§ Text segment:
_ _ _ _ _

Insurance commissioner, Irwin address coverage issues

Homeowners are ‘worried and upset’

Area residents concerned about the declining availability of home insurance coverage got an update this month from the regulator tasked with salvaging California’s foundering market. Ricardo Lara, insurance commissioner since 2019, appeared with Assemblymember Jacqui Irwin for an April 4 webinar to address the skyrocketing cost of coverage— for those who can find policies in the first place—and to outline his plan to fix the crisis.

The virtual event—billed as a Wildfire and Disaster Insurance Online Town Hall—also featured tips from Amy Bach, executive director of the consumer advocacy nonprofit United Policyholders.

Irwin, who represents the 42nd district including Agoura Hills, Calabasas, Westlake Village, Thousand Oaks, Simi Valley, Moorpark and parts of Camarillo, said her office has heard from many “worried and upset” constituents as companies started dropping homeowners in very high fire hazard severity zones, then began a wave of non-renewals throughout the state. Several major insurers are now refusing to write new homeowner policies in California.

Among these is State Farm, which made the announcement last year. One week after the town hall, the company released a breakdown by zip code of 72,000 property insurance policies in California that it will not renew, around 30,000 of which cover homeowners. Irwin’s district was predictably hard hit.

Lara said State Farm’s retrenchment “raises serious concerns about that company’s financial situation.” His office is working with the insurance commissioner of Illinois, where State Farm is domiciled, to determine what internal issues the insurer might have, he said, and to come up with a financial recovery plan for the company.

How bad is it?

“There’s a misconception that when insurance companies pause or restrict new business, that consumers will be dropped immediately and left without coverage,” Lara said. “But that is absolutely not true, and against our consumer protection laws.” There is time to explore options and find alternative coverage before non-renewal hits, he said, and Department of Insurance experts are available to help.

But minutes later, describing the trend of companies pulling back from areas where natural disasters have wreaked increasing destruction, Lara said, “We face a really tough question, which is, ‘Can consumers actually get insurance that they need?’ ” And for the majority of those in Irwin’s district, “the answer is going to be no,” he acknowledged.

The top 12 insurers cover 85% of California’s homeowners market, according to Lara, and since 2022 seven of those companies have paused or restricted new business. This comes after several of the worst wildfires in state history, including the Woolsey fire of 2018.

To turn this situation around within the next 10 years, Lara’s department and the governor’s office met with stakeholders throughout the state and put together a “Sustainable Insurance Strategy,” consisting of three main components.

_ _ _ _ _

§ Job 1:
Transcribe the passage of the insurance article that begins at the words "Among these is" and ends after the words "for the company.".

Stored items
_ _ _ _ _

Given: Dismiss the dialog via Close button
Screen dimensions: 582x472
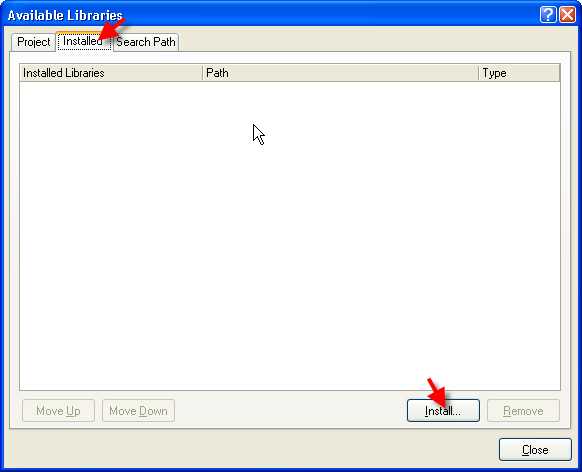Looking at the screenshot, I should click(x=535, y=450).
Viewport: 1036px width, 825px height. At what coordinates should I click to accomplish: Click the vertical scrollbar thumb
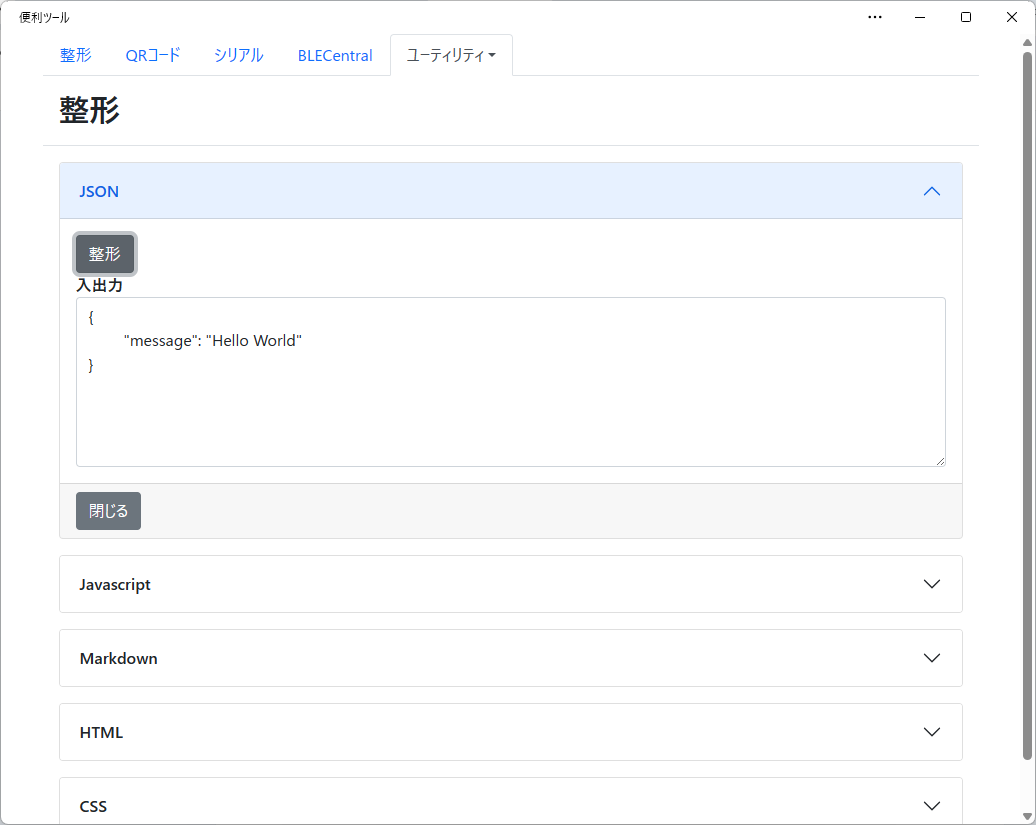click(1027, 406)
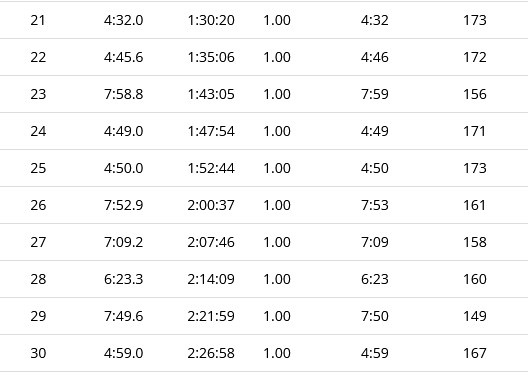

_ _ _ _ _

§ Job 2:
Convert the listing, starting at the line containing "Viewport: 1036px width, 825px" and running through the end of the listing, into a two-column CSV with the columns request and answer. Give one row per request with each field in quotation marks and line breaks replaced by spaces, and leave out the pictures.

§ Worked answer 1:
Among these is State Farm, which made the announcement last year. One week after the town hall, the company released a breakdown by zip code of 72,000 property insurance policies in California that it will not renew, around 30,000 of which cover homeowners. Irwin’s district was predictably hard hit.

Lara said State Farm’s retrenchment “raises serious concerns about that company’s financial situation.” His office is working with the insurance commissioner of Illinois, where State Farm is domiciled, to determine what internal issues the insurer might have, he said, and to come up with a financial recovery plan for the company.

§ Worked answer 2:
request,answer
"Viewport: 1036px width, 825px height. At what coordinates should I click to accomplish: Click the vertical scrollbar thumb","click(1027, 406)"